The last person to whom, together with my brothers, I said goodbye was old Katlewski. We came upon him beside the herb garden and, when he asked whether we were really leaving tonight, we answered as if with one voice, “Yes, at twelve past eight!” Since we were saying goodbye, he was, for once, going to be generous, he said, and tell a joke just like that, without the usual urging. “But as always, not a word to anyone … Well, how does it start? So there’s one of these guys from People’s Welfare18 collecting money and he’s shouting, ‘Come on, people! Everybody gives a dime! Everybody’s got that much, national comrades! Don’t be shy! It can even be a nickel! Come on! Do it now!’ And as he’s taking in the money there’s a man standing there with both hands in his pockets who says calmly, ‘Not givin’ nothin!’ And when the guy from People’s Welfare replies, ‘What d’you mean? Giving nothing! Come on!’ the other says, ‘Because I’m not a national comrade!’ Says the on
e collecting money, ‘That’s crazy! Not a national comrade? Have you ever heard the like of that?—And why, if I may ask?’ The one questioned grins and says, ‘Why? Because I’m a Jew!’ For a moment the guy from People’s Welfare is quite dumbfounded. Then he says, ‘A Jew are you? A Jew—anyone can say that!’ ”

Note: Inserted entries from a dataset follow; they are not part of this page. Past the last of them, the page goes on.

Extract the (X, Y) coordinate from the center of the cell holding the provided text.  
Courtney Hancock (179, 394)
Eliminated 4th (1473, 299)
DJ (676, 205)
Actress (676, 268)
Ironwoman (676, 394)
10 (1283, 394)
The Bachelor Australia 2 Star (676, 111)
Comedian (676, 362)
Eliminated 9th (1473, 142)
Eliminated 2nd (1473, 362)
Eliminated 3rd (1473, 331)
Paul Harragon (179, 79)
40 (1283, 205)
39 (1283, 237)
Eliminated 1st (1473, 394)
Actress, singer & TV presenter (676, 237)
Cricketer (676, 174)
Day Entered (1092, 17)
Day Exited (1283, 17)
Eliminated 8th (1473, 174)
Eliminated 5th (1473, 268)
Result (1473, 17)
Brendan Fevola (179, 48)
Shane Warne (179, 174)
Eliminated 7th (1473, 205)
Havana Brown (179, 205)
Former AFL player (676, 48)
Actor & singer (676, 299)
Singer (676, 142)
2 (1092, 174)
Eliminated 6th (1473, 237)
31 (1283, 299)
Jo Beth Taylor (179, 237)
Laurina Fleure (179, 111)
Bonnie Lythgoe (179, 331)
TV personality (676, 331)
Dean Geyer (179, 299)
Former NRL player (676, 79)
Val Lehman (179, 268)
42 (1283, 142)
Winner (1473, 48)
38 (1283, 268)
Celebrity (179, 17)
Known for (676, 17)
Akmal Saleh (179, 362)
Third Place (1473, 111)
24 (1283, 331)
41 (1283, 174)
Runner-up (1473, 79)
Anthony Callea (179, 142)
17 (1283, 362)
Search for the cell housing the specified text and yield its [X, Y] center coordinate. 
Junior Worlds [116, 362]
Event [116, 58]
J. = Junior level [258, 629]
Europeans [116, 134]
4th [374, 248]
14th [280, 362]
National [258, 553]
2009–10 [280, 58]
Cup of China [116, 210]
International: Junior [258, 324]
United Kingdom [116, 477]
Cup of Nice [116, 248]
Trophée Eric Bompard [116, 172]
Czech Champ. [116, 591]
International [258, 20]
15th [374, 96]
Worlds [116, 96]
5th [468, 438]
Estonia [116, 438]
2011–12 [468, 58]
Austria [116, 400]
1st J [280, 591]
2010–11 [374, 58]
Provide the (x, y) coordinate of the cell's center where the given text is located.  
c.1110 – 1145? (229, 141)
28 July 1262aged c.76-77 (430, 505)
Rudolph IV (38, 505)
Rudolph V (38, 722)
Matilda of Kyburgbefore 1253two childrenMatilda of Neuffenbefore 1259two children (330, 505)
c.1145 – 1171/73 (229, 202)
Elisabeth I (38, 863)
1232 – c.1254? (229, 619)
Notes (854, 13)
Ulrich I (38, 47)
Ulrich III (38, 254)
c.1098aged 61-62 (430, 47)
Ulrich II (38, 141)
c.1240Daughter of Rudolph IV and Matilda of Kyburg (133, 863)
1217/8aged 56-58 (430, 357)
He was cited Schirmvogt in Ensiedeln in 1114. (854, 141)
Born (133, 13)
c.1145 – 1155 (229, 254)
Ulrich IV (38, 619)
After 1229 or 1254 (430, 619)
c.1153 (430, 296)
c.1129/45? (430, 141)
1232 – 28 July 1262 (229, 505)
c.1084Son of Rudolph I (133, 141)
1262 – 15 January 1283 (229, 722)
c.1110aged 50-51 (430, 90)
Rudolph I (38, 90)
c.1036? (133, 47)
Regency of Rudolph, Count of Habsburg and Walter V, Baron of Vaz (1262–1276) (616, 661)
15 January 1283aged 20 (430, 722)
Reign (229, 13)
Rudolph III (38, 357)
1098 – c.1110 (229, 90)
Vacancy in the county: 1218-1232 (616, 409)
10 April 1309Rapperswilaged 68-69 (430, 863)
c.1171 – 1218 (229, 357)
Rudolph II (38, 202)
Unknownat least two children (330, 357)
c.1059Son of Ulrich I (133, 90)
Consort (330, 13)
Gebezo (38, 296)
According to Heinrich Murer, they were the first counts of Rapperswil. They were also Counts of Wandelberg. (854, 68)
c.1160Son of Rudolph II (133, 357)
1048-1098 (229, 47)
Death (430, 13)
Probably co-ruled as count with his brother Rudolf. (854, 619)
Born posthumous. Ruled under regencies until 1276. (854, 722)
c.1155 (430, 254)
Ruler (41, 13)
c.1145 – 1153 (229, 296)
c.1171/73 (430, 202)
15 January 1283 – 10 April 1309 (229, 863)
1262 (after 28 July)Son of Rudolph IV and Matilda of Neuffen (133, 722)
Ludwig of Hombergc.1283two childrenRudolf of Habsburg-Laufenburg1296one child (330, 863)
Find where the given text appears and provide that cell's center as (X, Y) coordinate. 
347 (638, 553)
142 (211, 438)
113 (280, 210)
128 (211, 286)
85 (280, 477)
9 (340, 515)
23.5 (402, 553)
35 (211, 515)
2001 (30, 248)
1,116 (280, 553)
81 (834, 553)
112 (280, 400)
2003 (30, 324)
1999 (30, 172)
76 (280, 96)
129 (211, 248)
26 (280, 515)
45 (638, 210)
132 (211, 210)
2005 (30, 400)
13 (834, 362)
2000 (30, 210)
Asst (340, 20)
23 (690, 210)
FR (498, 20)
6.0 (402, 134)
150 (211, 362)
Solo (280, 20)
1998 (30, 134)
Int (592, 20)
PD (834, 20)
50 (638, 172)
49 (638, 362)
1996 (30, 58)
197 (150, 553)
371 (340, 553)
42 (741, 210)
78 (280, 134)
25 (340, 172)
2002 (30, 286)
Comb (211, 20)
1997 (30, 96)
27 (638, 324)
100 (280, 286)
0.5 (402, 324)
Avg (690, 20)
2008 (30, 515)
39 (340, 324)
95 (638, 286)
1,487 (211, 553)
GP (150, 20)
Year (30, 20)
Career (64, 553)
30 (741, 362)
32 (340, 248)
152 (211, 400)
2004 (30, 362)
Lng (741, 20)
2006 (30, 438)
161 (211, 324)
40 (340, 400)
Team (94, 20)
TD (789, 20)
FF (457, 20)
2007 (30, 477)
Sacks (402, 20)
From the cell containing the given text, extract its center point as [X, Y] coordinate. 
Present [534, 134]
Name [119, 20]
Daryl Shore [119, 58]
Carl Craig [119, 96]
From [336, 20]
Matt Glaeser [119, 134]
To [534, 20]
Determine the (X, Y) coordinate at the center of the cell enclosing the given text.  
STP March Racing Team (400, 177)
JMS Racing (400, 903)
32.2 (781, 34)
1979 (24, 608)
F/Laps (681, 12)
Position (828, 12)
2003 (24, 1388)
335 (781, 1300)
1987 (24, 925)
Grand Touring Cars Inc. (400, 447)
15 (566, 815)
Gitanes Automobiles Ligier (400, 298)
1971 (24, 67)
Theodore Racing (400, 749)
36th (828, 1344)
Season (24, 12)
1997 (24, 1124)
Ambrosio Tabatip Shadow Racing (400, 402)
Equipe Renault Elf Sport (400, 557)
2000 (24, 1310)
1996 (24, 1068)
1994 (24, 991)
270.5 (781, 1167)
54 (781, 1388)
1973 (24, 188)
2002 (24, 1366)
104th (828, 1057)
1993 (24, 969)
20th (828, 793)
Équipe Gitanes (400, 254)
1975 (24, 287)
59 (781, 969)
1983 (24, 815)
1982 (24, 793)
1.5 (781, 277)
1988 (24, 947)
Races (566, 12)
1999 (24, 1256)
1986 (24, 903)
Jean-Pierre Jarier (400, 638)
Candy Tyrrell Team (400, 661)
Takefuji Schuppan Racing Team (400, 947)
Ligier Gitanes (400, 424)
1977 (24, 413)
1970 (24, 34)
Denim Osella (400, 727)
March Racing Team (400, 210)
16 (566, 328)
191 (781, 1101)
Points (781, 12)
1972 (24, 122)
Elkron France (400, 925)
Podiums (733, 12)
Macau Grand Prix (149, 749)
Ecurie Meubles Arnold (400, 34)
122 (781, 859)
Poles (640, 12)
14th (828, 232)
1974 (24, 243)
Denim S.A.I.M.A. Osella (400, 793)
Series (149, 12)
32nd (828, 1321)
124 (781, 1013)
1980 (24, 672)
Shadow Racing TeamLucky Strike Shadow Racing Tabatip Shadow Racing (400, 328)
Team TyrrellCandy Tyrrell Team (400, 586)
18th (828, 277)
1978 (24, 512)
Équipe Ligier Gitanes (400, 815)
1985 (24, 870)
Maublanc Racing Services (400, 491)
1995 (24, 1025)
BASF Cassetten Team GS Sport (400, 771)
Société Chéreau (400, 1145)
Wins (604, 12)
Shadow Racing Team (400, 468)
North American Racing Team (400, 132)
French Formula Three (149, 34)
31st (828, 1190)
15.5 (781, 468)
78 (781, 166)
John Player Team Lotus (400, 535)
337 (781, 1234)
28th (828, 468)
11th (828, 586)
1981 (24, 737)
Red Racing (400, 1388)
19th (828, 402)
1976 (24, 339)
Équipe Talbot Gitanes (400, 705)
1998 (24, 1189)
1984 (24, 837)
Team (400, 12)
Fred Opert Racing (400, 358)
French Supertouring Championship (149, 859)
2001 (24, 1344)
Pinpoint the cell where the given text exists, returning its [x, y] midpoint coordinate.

We laughed out loud, but Old Kat put his finger to his lips and warned us once again: “Don’t repeat it! You remember! As always!” And at the very end he wanted to tell us another “bommot,” which was really fresh, just from yesterday. “Hitler,” an old Socialist friend had confided in him, “is such a brazen liar that even the opposite of what he says is untrue.” Then he took his leave with “Take care, lads! It was really good with you! With each of you!” He turned on his heel and left.
At school the only teacher to whom I did not say goodbye with some degree of courtesy was Dr. Appelt. At the end of his last class, which he concluded with a relieved reference to my departure, I walked about three yards toward him and bowed very slightly, which was supposed to be ironic, but ended up only as somewhat stiff. At any rate, I did not give him my hand.
In the evening the family accompanied us to Anhalt Station. The train was already there. When our luggage had been stowed away and we were exchanging farewells on the platform, none of us had the feeling that a period of his life was over. My father called each of his sons in turn and walked with him along the platform to the end of the glass roof. He was a proper teacher, after all, said Winfried, and couldn’t help it. We would get a few encouraging—or at worst admonishing—words. No schoolmaster misses such an opportunity. In fact, we were each sent on our way with a kind of rule of life. To me my father said that he often divided people into those who asked questions and those who answered them. The Nazis, for example, were the kind of people who always had the answer to every question. I should take care always to remain someone who asks questions.